On Wednesday of this week, 15 volunteers from the Young Adults Division of the S.F.-based Jewish Community Federation, sponsored a potluck dinner for 10 families currently living at the home.
Located on Scott Street, Ronald McDonald House provides housing for out-of-town families with seriously ill children who require specialized medical treatment. It is one of 130 such houses around the world.
YAD will be hosting these dinners once a month at the San Francisco house.
"The idea of the potluck program is to give the parents of these sick kids a break," said San Francisco volunteer Susan Underberg, who serves as YAD program coordinator. "This time we did Italian, next month we might try a Mexican theme. Everybody is given a food assignment and whatever is left over we just leave behind."
Leslie Karren, another participant in the YAD potluck project, got involved because "I like helping out families in tough situations. While their kids are the hospital, parents shouldn't have to worry about something as trivial as making dinner."
Steven Lawrence, executive director of the Ronald McDonald House, agreed. A break "is exactly what these people need. The last thing parents with sick kids ever think about is taking care of themselves. So nothing could be more supportive than serving them a hot meal."
Families staying at the house normally prepare their own meals in a communal cooking area. However, parents often find themselves so exhausted from spending a long day at the hospital with their kids that they are too tired to deal with making dinner," Lawrence said.
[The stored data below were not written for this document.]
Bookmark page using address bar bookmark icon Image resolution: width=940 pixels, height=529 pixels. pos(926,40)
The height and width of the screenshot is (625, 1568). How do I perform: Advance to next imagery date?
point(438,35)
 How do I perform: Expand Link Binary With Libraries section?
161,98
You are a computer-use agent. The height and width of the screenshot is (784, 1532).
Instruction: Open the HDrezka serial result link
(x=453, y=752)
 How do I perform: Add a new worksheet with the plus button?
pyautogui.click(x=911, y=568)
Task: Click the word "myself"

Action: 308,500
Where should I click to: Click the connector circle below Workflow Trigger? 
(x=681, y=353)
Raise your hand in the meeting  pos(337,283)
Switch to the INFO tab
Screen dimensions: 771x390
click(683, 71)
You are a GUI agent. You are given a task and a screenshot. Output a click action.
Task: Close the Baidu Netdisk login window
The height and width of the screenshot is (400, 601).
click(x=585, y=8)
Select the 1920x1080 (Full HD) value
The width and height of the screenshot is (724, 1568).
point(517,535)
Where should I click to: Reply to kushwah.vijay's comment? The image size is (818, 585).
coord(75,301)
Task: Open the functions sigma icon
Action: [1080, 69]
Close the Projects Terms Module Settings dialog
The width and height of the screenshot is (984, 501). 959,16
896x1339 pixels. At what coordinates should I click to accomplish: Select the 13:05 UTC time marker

Having prepared successful potluck dinners at the house in the past, YAD's Underberg is confident that the concept of monthly visits will take off. "In addition to preparing meals, there is also the potential for us to get involved in other ways — such as keeping the house clean, tending to the garden and planning social events," she said.
YAD president Karen Katz said two more potluck visits to the Ronald McDonald House have already been scheduled for the months of July and August. The program is part of a larger effort to reach out to the general community, she said, noting that YAD is involved in "both social action and community building."
Underberg, who is still looking for volunteers to help prepare and bring food over to the house in future months, said the potluck program a great way to meet people and make new friends, while performing a valuable service. "This program at the house is completely different from most singles events," she said.
The largest Bay Area Jewish singles organization for individuals between the ages of 21- 39, YAD offers a wide range of programs — from educational lectures to more social activities such as hikes, bike rides and Blue Mondays to spiritual events like Shabbat dinners and Passover seders.
"Our goal," said Katz, "is to give young single Jews a chance to do something nice for others while building community amongst themselves."